“Mr. Mercedes” di Stephen King

(Sperling & Kupfer, 2014)

E’ inutile borbottare, il Re è sempre il Re!

E anche in quest’ultima sua opera, che forse non ti inchioda alla poltrona come altre, esce fuori il grande scrittore che è.

King ci racconta un’anomala caccia a un serial killer – che indossa una maschera da …clown – da parte di un poliziotto in pensione, Bill Hodges, sovrappeso e in totale solitudine. Il killer, una volta fatta franca, sfiderà apertamente Bill tentando di distruggerlo emotivamente.

Ma sulla strada dell’ex poliziotto capitano l’adolescente e volitivo Jerome Robinson e Holly Gibney, cugina di una delle vittime del killer che, nonostante le sue grandi e profonde insicurezze di donna sola e schiacciata dalla figura materna, decide di aiutarlo.

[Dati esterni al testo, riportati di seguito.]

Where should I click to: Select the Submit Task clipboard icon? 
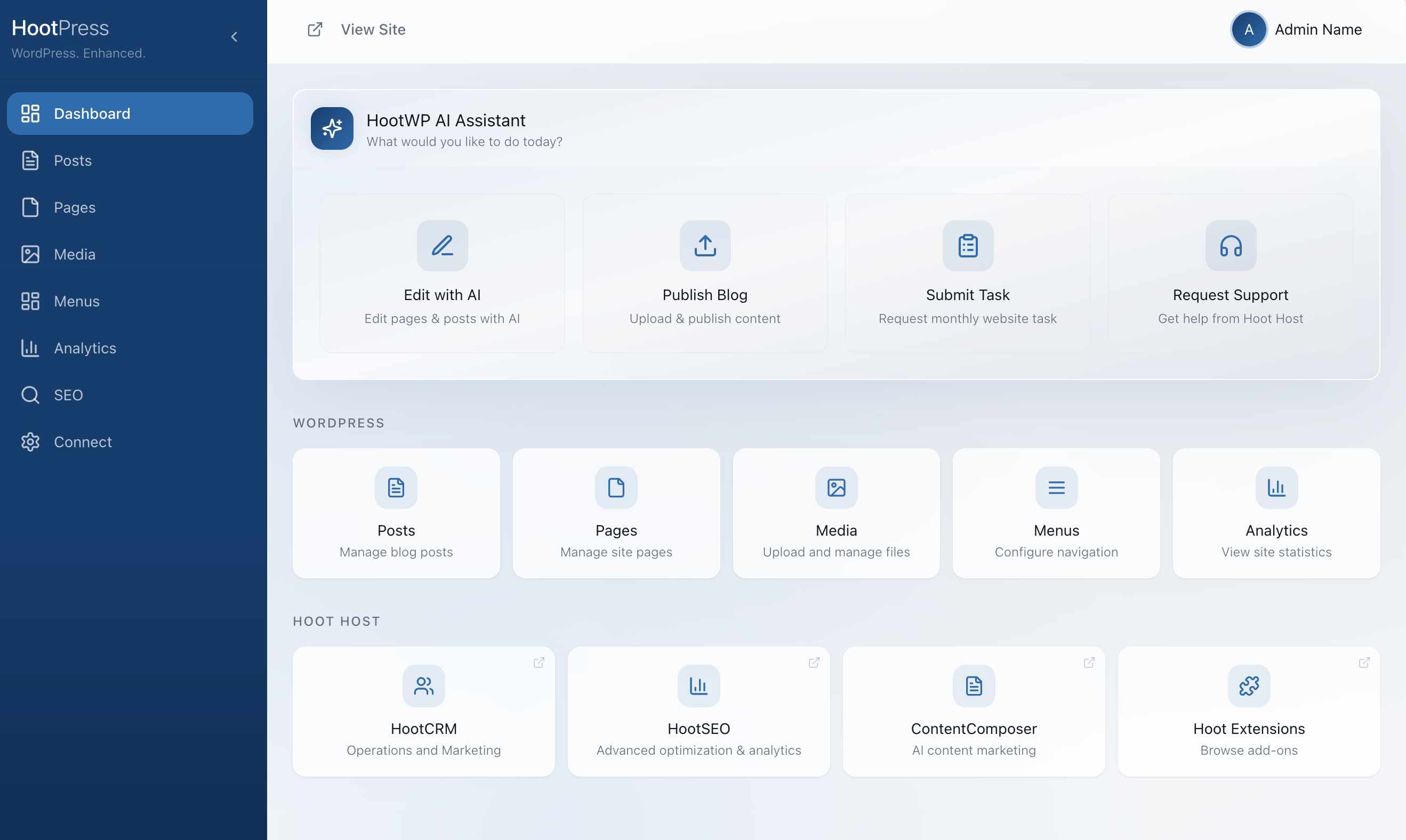point(968,246)
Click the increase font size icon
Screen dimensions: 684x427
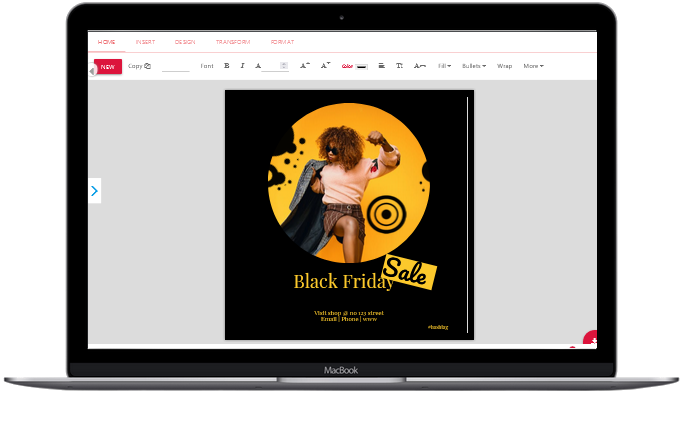pyautogui.click(x=305, y=66)
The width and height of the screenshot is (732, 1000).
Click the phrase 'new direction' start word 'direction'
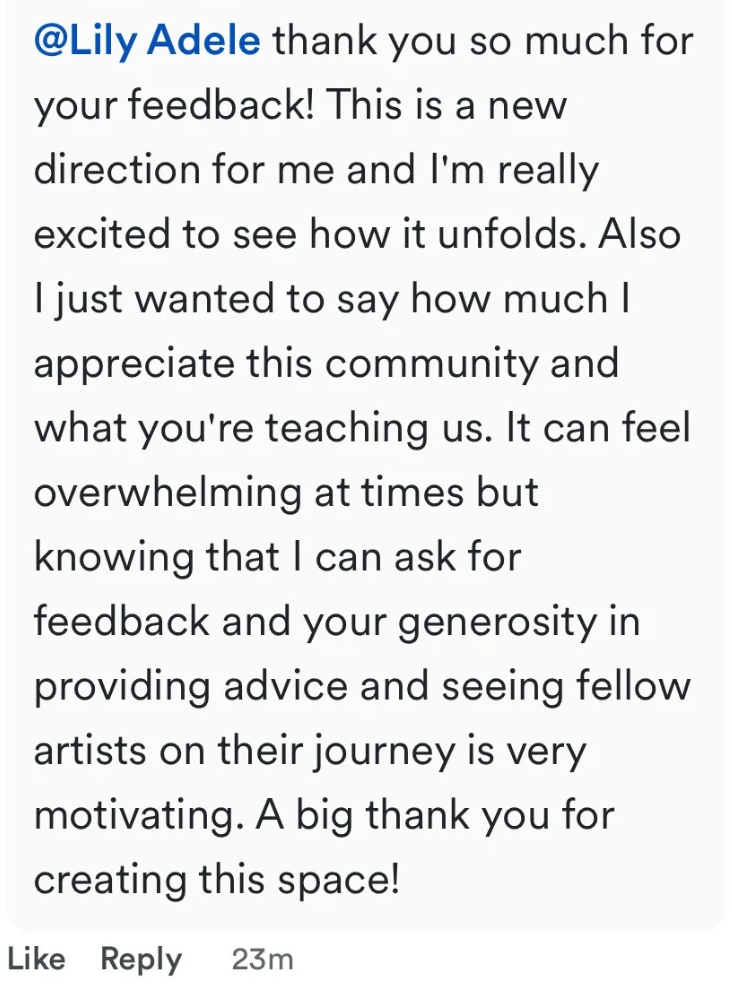pyautogui.click(x=117, y=170)
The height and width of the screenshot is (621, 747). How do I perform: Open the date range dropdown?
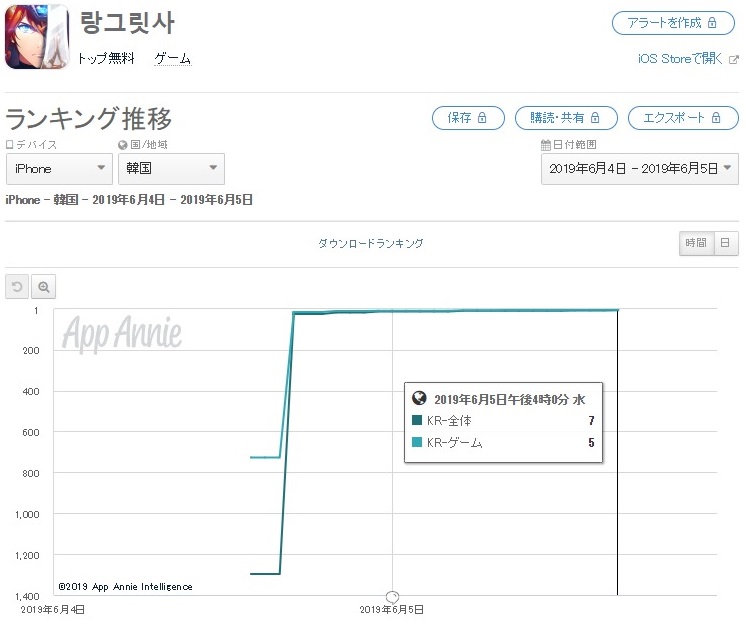639,168
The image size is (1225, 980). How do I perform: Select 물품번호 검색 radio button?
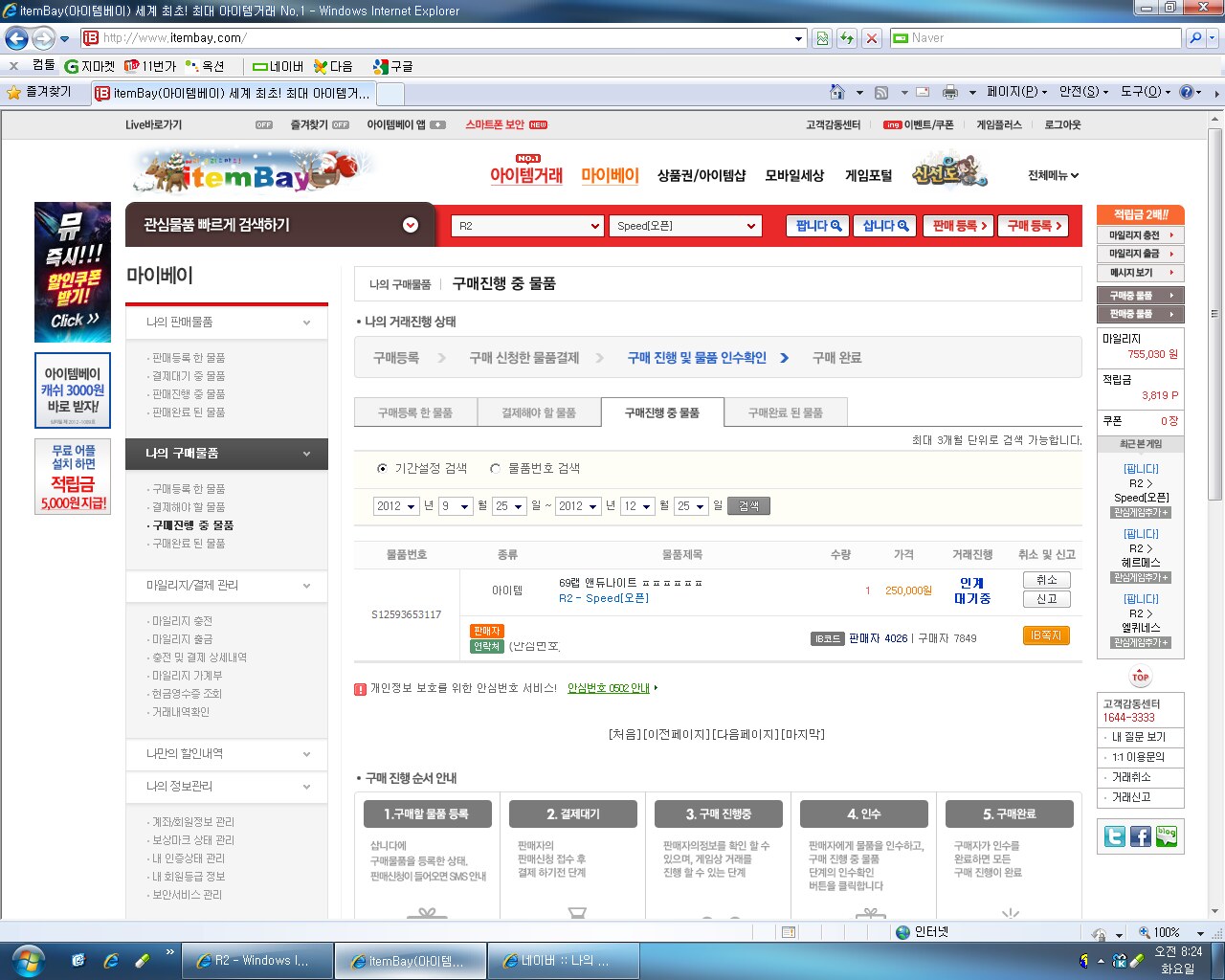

Ma come sempre, in tutti i grandi romanzi del Re, i mostri che fanno più paura, quelli implacabili e senza pietà, sono quelli presi dalla vita reale e non dalla fantasia.

E poi, far ammazzare barbaramente dei disoccupati che hanno appena passato la notte in fila per sperare di trovare un posto di lavoro, oltre ad essere un tragico segno dei tempi, è la firma di un grande narratore.

Da leggere …naturalmente.

“Il miglio verde” di Frank Darabont

(USA, 1999)

Dopo lo splendido “Le ali della libertà”, Frank Darabont firma la regia del suo secondo adattamento di un’opera del Re Stephen King.

Questa volta si tratta di un romanzo a puntate, successivamente ricompattato per esigenze editoriali, fra i più duri contro la pena di morte scritti da King.

Come in “Rita Hayworth e la redenzione del carcere di Shawshank”, “Il miglio verde” è ambientato nell’America degli anni Cinquanta, periodo centrale nella narrativa del Re, e che lo stesso Darabont riesce a ricreare magistralmente sul grande schermo.

Ma la bellezza di questo film è dovuta anche a un cast straordinario fra cui spiccano ovviamente Tom Hanks – altro grande paladino a favore dell’abolizione della pena di morte negli USA -, Michael Clarke Duncan, David Morse e Sam Rockwell, davvero squilibrato e spietato.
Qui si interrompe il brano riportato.